- Task description
Exactly as they appear, copy the lines from the one holding "The image size is (231, 147)." through the end of the records, leaving pictures out.
[Data shown]
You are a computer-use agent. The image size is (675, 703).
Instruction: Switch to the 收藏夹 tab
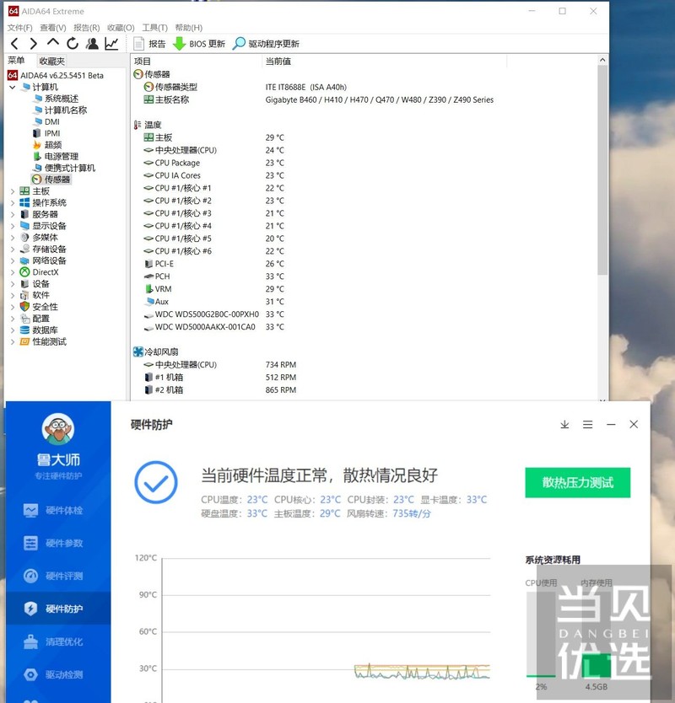pyautogui.click(x=51, y=60)
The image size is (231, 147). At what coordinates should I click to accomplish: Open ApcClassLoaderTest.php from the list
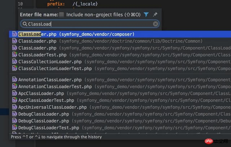point(46,100)
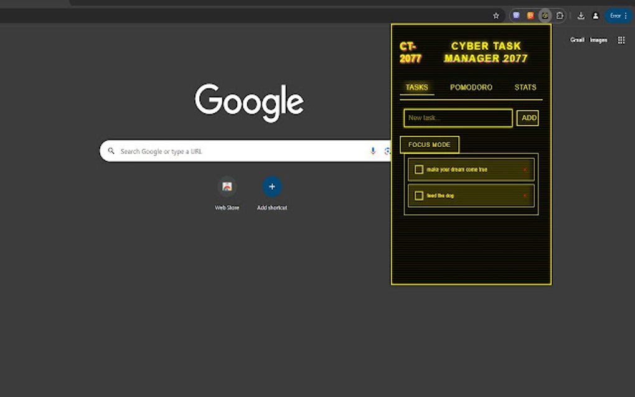Switch to the POMODORO tab

point(471,87)
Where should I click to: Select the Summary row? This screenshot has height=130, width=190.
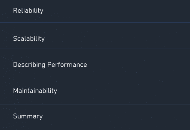click(x=95, y=117)
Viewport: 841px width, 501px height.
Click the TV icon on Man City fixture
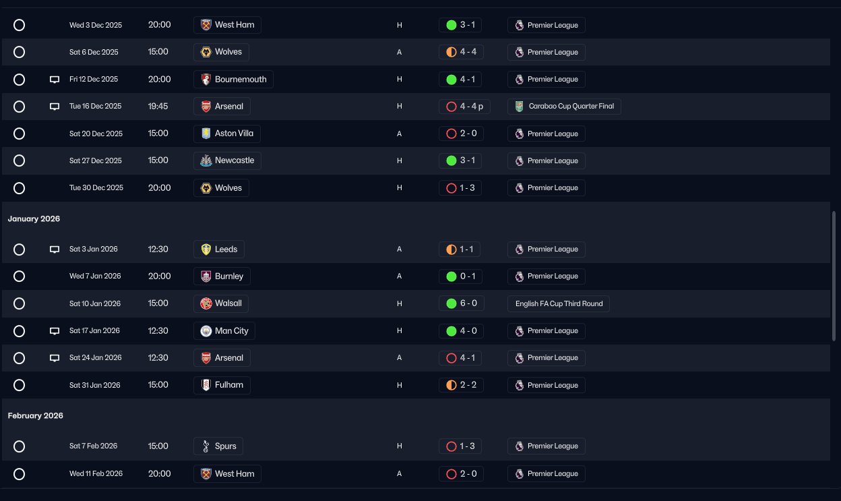click(x=55, y=331)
[/Data shown]
- Completed task
The image size is (231, 147). At what coordinates should I click to accomplish: Open ApcClassLoaderTest.php from the list
point(46,100)
Switch to the POMODORO tab

point(471,87)
Where should I click to: Select the Summary row? This screenshot has height=130, width=190.
click(x=95, y=117)
Viewport: 841px width, 501px height.
Click the TV icon on Man City fixture
click(x=55, y=331)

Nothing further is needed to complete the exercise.